Grey Elephant Investments (Pty) Ltd v Knysna Local Municipality (193/25) [2026] ZAWCHC 44 (11 February 2026)

65 Reportability
Administrative Law

Brief Summary

Administrative Law — Municipal Services — Disconnection of electricity supply — Grey Elephant Investments (Pty) Ltd (GEI) sought urgent relief against Knysna Local Municipality (KLM) for unlawful disconnection of electricity to its property due to a dispute over municipal charges — Court found KLM's actions reckless and harmful to tenants, granting GEI's application for restoration of electricity — KLM's application for reconsideration of the order dismissed, with costs awarded against KLM.

IN THE HIGH COURT OF SOUTH AFRICA
(EASTERN CIRCUIT LOCAL DIVISION, THEMBALETHU)
Case No: 193/25
In the matter between
GREY ELEPHANT INVESTMENTS (PTY) LTD Applicant

AND
KNYSNA LOCAL MUNICIPALITY
RESPONDENT
Date of Hearing : 11 September 2025
Date of Delivering : 11 February 2026
__________________________________________________________________

JUDGMENT
__________________________________________________________________
THULARE J
ORDER
(a) the application for reconsideration is dismissed.
(b) The rule nisi is confirmed.

(c) The Knysna Local Municipality is to pay the costs, on a scale as between
attorney and client, such costs to include the costs of two counsel on scale C.

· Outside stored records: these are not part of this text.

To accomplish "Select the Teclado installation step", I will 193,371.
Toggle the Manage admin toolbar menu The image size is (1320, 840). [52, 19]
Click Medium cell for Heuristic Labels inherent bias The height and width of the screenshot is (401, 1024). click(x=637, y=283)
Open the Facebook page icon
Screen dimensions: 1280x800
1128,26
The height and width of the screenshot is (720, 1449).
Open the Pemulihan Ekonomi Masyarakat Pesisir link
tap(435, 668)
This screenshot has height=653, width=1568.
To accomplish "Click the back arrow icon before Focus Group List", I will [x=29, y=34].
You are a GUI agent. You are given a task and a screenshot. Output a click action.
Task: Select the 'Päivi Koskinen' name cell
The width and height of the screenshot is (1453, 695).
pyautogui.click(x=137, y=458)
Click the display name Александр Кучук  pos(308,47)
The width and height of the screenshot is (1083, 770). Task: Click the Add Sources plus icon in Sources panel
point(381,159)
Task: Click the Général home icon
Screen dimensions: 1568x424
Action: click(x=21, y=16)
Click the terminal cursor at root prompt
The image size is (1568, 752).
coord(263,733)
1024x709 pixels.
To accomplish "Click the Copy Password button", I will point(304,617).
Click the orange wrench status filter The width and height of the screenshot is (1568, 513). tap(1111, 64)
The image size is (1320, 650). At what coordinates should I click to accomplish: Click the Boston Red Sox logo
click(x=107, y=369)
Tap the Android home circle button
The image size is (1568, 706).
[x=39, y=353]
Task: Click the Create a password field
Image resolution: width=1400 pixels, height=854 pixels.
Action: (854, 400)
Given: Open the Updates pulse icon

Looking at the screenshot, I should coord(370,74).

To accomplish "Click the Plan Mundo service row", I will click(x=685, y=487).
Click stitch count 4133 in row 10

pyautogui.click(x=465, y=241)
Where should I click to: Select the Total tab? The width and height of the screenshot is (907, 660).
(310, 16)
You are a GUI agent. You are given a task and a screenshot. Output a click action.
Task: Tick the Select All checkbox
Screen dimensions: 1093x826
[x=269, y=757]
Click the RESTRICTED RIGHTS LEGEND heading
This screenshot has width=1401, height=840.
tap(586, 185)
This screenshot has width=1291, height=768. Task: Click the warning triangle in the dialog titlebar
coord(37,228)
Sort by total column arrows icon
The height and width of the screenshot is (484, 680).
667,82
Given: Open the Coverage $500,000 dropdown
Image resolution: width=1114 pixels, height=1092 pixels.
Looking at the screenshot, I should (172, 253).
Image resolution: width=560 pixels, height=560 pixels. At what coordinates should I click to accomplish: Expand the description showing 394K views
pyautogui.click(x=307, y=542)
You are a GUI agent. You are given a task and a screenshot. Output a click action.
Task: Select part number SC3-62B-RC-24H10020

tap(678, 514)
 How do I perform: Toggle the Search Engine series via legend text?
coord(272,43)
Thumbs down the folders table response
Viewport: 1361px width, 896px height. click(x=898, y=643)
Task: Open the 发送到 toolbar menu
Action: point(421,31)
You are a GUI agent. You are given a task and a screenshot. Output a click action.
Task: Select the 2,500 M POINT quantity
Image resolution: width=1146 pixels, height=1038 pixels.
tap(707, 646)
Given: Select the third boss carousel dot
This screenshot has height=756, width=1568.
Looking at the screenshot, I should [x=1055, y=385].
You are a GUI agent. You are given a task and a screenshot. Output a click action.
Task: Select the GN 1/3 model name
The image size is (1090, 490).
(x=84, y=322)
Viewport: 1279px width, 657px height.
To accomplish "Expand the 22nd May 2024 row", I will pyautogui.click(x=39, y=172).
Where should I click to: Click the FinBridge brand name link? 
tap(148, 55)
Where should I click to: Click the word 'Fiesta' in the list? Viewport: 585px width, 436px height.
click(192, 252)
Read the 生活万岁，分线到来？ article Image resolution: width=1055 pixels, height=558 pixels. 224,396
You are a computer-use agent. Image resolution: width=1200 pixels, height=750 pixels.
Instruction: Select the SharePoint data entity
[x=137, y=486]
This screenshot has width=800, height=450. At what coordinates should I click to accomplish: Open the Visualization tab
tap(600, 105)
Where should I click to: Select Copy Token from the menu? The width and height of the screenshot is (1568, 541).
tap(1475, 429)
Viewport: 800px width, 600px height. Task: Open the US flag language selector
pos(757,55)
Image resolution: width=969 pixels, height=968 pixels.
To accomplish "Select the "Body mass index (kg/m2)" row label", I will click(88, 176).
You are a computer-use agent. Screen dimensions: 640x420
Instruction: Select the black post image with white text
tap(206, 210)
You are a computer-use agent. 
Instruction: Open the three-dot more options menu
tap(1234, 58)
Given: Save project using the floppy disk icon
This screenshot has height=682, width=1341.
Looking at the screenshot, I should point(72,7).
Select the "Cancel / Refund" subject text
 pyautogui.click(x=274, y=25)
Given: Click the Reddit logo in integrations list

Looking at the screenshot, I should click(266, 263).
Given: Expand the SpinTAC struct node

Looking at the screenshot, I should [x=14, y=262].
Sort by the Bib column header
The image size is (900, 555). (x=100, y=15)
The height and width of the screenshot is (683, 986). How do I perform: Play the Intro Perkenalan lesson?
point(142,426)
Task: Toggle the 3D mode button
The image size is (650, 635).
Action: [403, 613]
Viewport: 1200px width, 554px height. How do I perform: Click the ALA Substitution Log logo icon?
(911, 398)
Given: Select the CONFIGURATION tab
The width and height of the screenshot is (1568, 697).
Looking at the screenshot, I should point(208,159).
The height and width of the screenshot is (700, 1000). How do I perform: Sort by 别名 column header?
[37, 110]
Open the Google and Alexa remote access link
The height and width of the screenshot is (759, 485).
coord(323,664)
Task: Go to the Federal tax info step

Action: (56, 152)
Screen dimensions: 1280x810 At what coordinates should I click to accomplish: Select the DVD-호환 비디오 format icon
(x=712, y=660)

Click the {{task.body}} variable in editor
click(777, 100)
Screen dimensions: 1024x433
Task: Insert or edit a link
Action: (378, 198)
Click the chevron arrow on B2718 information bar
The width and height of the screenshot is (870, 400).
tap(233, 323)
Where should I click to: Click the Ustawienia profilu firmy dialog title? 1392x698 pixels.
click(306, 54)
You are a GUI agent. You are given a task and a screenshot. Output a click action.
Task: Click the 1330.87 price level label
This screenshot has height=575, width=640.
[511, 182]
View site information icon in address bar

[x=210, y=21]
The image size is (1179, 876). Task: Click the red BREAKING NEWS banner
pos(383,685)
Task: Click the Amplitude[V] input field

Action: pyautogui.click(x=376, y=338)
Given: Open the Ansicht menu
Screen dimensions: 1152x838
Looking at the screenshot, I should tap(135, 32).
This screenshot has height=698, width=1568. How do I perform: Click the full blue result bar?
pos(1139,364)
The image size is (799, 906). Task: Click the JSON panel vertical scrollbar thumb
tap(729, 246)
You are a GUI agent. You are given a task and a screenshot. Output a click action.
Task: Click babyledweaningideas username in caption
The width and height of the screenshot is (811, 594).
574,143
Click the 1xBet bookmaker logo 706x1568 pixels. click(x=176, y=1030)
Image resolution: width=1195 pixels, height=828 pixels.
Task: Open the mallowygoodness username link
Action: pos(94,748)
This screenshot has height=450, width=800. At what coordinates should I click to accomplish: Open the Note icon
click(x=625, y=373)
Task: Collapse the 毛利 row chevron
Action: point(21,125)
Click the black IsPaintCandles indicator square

[1] There is a long standing dispute between Grey Elephant Investments (Pty) Ltd
(GEI) and the Knysna L ocal Municipality (KLM) as to outstanding rates and
service charges since 2022 . GEI contended that KLM was overcharging them .
However GEI paid what it deemed was fair and settled arrears. The dispute
escalated in GEI filing a notice of motion dealing with KLM tariff policies in rates
in case number 22365/24 which is pending. GEI disputed the amounts in the
accounts. There were also other amounts also in dispute as well as the scope and
content of a settlement. KLM contended that it was entitled to cut off electricity to
Knysna Mall (the Mall), owned by GEI. KLM cut off electricity to the Mall on 25
April 2025 at around 13H45, a Friday afternoon preceding the Freedom Day long
weekend, because of the dispute. When KLM switched off the electricity, it
affected the whole Mall and deprived retail, commercial and residential tenants , a
total of 77 including KLM s Town P lanning and Building Control Department
offices as well which were located in the Mall . The conduct for all intents and
purposes closed business at the peak period.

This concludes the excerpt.